Indicators of compromise or abuse

  • API POST requests creating TimeProfiles with unusually large payload sizes
  • Repeated API or UI timeouts shortly after TimeProfile creation
  • Sudden increase in worker queue length or stuck workers
  • Application errors referencing TimeProfile evaluation or time calculations
  • TimeProfile records containing missing or malformed profile fields

Splunk detection rules

Rule 1 – Suspicious TimeProfile creation

index=manageiq sourcetype=manageiq:api
| search method=POST uri_path="/api/time_profiles"
| eval body_size=len(request_body)
| where body_size > 2000
| stats count by src_ip, user, body_size

Purpose:
Detects oversized or abnormal API requests attempting to create TimeProfiles.

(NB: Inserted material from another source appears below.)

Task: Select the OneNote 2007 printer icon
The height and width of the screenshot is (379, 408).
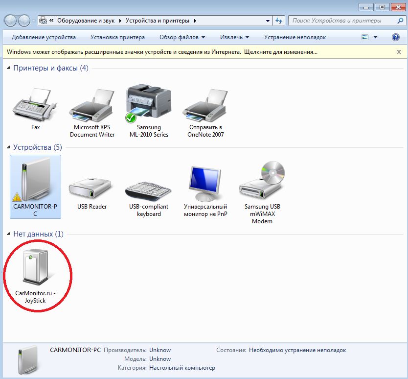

Rule 2 – Malformed profile structure

index=manageiq sourcetype=manageiq:api
| search method=POST uri_path="/api/time_profiles"
| regex request_body="\"profile\""
| where NOT match(request_body, "\"days\"\\s*:\\s*\\[")
   OR NOT match(request_body, "\"hours\"\\s*:\\s*\\[")
| stats count by src_ip, user

Purpose:
Flags TimeProfile creations where required fields are not formatted as arrays.


Rule 3 – Post-creation platform instability

index=manageiq
| search ("timeout" OR "execution expired" OR "worker stalled")
| stats count by host, sourcetype
| where count > 10

Purpose:
Identifies downstream symptoms consistent with TimeProfile-based DoS behavior.


Rule 4 – Correlation rule (recommended)

Trigger an alert when:

  • A TimeProfile is created and
  • API latency or worker errors spike within 10 minutes

This correlation strongly indicates attempted or accidental exploitation.


Mitigation and remediation

  • Upgrade immediately to a fixed ManageIQ release.
  • Restrict API access to trusted administrative networks.
  • Review existing TimeProfile records for malformed or extreme values.
  • Apply input validation at API gateways or WAFs as a defense-in-depth measure.
  • Monitor worker health and queue depth continuously.

Official patch / upgrade

Upgrading to radjabov-2 or later fully resolves the issue. No configuration-only workaround is considered sufficient.


Final takeaway

This vulnerability represents a classic availability failure caused by insufficient validation of trusted-but-external input. While exploitation requires authenticated API access, the operational impact can be severe, particularly in environments where ManageIQ is central to infrastructure management. Prompt patching, access control tightening, and monitoring are strongly advised.